■ ACTIVITY:
Up to and including the line with "The height and width of the screenshot is (785, 1183).", copy the records below exactly from their first line.

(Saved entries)
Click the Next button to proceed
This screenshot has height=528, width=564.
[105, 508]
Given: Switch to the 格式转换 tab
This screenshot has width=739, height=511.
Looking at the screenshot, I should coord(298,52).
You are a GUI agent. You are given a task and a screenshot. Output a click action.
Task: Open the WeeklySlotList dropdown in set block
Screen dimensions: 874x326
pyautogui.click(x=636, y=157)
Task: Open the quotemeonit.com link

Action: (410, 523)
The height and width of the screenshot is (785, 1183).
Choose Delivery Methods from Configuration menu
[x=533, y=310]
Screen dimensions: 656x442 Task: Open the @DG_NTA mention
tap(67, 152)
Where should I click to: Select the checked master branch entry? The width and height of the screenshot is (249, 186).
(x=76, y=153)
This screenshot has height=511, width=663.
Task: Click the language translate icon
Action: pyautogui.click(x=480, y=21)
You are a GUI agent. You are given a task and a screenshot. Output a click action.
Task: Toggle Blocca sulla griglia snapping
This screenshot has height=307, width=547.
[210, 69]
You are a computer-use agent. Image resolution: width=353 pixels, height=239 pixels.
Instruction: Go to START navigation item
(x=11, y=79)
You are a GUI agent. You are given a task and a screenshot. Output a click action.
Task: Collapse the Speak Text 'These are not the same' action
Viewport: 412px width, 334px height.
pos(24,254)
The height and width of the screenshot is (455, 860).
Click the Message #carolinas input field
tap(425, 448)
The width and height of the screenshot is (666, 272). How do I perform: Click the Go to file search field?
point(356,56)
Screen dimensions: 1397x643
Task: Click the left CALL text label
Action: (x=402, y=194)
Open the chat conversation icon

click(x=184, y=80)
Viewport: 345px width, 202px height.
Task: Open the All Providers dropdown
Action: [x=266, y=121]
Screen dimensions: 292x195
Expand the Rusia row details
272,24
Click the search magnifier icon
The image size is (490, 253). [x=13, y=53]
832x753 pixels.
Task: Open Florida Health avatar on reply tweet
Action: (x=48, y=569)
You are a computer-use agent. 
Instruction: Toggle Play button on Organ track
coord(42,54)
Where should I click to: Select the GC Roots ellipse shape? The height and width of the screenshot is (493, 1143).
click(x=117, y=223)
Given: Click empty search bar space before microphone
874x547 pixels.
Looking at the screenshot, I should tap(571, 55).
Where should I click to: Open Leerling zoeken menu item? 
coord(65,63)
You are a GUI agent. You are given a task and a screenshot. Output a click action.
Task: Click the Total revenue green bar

■ EXERCISE RESPONSE:
Click the Next button to proceed
This screenshot has height=528, width=564.
[105, 508]
Given: Switch to the 格式转换 tab
This screenshot has width=739, height=511.
Looking at the screenshot, I should coord(298,52).
You are a GUI agent. You are given a task and a screenshot. Output a click action.
Task: Open the WeeklySlotList dropdown in set block
Screen dimensions: 874x326
pyautogui.click(x=636, y=157)
Task: Open the quotemeonit.com link

Action: (410, 523)
The height and width of the screenshot is (785, 1183).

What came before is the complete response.